A cry echoed through Ravenstown – time for revenge!
The emotion was understandable. Less than three months before the schedule was unveiled, the Ravens had suffered an excruciating loss to the Patriots in the AFC title game, a dropped pass and missed field goal botching their shot at going to the Super Bowl.
With the scars from that defeat still fresh, the idea of the Ravens getting another shot at Brady, Belichick and company – in Baltimore this time – generated more thoughts of bloodlust than a smiling poster of Ben Roethlisberger. The NFL's schedule maker pitched in, ratcheting up the drama by putting the game on Sunday Night Football, for all to see.
But now that the game is here, next on the docket, reality is setting in. The game isn't about revenge. The Ravens can't make up for last January's defeat in this rematch.
My guess is the r-word won't even come up as Ravens Head Coach John Harbaugh prepares his team for the game. By my count, 16 of the 53 players on his roster are new to Baltimore this year. That's a full 30 percent that didn't even experience the frustration of New England last January. How can that memory motivate them now?
It's a new year and a new team. So many things have changed. Lee Evans, who dropped the pass, is gone from Baltimore, as is Billy Cundiff, who missed the kick. The Ravens' premier Pats-busters, Terrell Suggs and Bernard Pollard, are injured. James Ihedigbo, who might start in Pollard's place Sunday night, played for New England last January. The revenge speech certainly wouldn't work for him.
The Ravens have other concerns now. They're 1-1 after losing in Philadelphia Sunday. They don't want to go 1-2. They're trying to get their pass rush going and calibrate their entire offensive approach. What happened eight months ago has sunk low on the list.
Here's a secret: Pro football players move on from games in an eyeblink, much faster than fans do. As soon as a game is over, players file it away. They don't have a choice. They aren't paid to bask or wallow; they're paid to get ready for the next game.
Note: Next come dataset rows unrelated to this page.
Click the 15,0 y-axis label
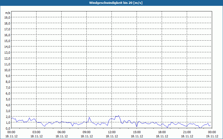The image size is (223, 139). click(x=7, y=41)
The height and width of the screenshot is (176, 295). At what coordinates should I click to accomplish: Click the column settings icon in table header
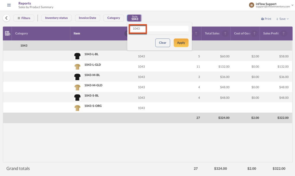8,33
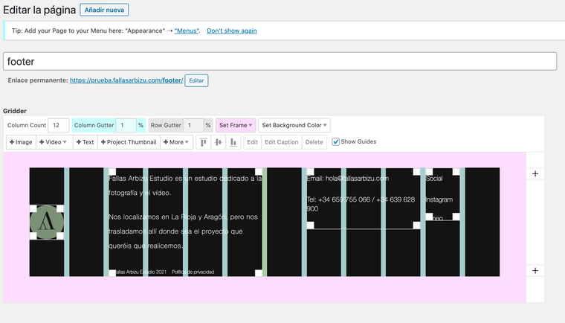Click the lower plus add-row icon
Image resolution: width=565 pixels, height=323 pixels.
[535, 270]
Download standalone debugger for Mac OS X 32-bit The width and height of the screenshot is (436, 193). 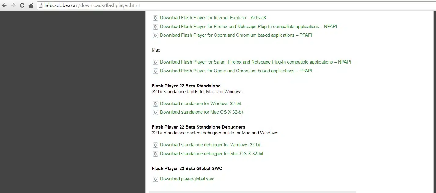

The Ravens have already put last Sunday's defeat behind them, and it just happened. While those who experienced New England last January will always remember it, any defeat from last season, even a galling one, might as well have occurred when dinosaurs roamed the earth. It's ancient history.
That's not the case with fans, of course. Fans aren't paid to move on. They're allowed to wallow and bask and stew and get themselves riled up, as many will Sunday night, no doubt.
But here's the realty: even if the Ravens win by 48 points, the victory won't atone for last January's defeat.
A trip to the Super Bowl was on the line that day. Those were truly high stakes. This is just an early-regular-season game between .500 teams. Anything that happens can be overcome.
For the Ravens to deal New England an eye-for-an-eye blow, they need to knock the Pats out in the playoffs, preferably in the conference title game, and preferably in excruciating circumstances. That might leave the Pats similarly bereft. But since when is the world ever that perfect?
The Ravens will be fired up Sunday because they need to win and it's a national game and the Patriots are good and have dealt them plenty of misery, 2009 playoff upset notwithstanding. The Ravens have never beaten New England in the regular season, and the last four games between the teams have been in New England.
It feels like an opportunity to settle a few scores, and it is. But some scores can't be settled.